La crèche et la Croix sont les deux chaires principales du Christ (1657, F.S. L.7 n. 33). C'est donc en imitant le Christ dans l'abaissement de la crèche et dans l'obéissance de la Croix que le chrétien peut vraiment " se tenir collé " au Christ (selon le terme même du Bx Alain). Cela permet d'entrer dans les dispositions intérieures de notre Sauveur au moment où, par ses actes, Il nous sauvait. Ce sont des dispositions d'amour (charité) avec lequel Jésus-Christ faisait toutes ses actions pour nous, dispositions que nous ne comprendrons jamais et que, si nous savions les connaître parfaitement, nous mourrions infailliblement d'amour (Avis, 9).
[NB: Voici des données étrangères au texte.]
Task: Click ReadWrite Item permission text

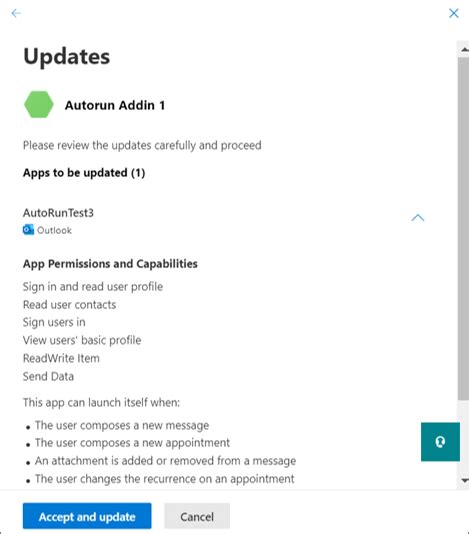Action: (61, 358)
La vie du chrétien est donc un acte de reconnaissance envers Dieu qui nous a créés et sauvés, à qui nous devons tout ce que nous sommes et tout ce que nous avons. Notre reconnaissance se marque par notre intention de servir Dieu et par nos efforts dont l'efficacité dépend totalement de l'exemple suivi : L'exemple de Jésus-Christ n'est pas comme les autres (exemples) qui nous excitent seulement, mais ne sauraient nous donner la force de les suivre ; ... voyant que nous sommes entièrement résolus de le suivre en tout, l'exemple de Jésus-Christ nous comble de grâces et de forces pour le faire... (Avis 7).
Pureté d'intention :
Loin de négliger la part de nos efforts dans la vie spirituelle, le Bx Alain insiste en premier lieu sur l'intention droite qui doit être le fondement de nos efforts. Sachant qu'il n'est pas toujours facile (ou possible) de faire de grandes choses, Alain de Solminihac encourage ses religieux à faire les petites actions ordinaires avec un grand amour et désir de plaire à Dieu, tâchant de les relever toujours au dernier point de leur perfection (Avis 3).
Le facteur essentiel du progrès
spirituel est bien l'amour de Dieu : Pour avancer vite dans
toute sorte de vertu il ne faut qu'avoir l'amour de Dieu, car
il arrache bientôt toutes les imperfections. Sans l'amour
de Dieu, on est toujours occupé à ôter tantôt
une imperfection, tantôt une autre, et ainsi on n'a jamais
fait et on est toujours à recommencer (Avis 26).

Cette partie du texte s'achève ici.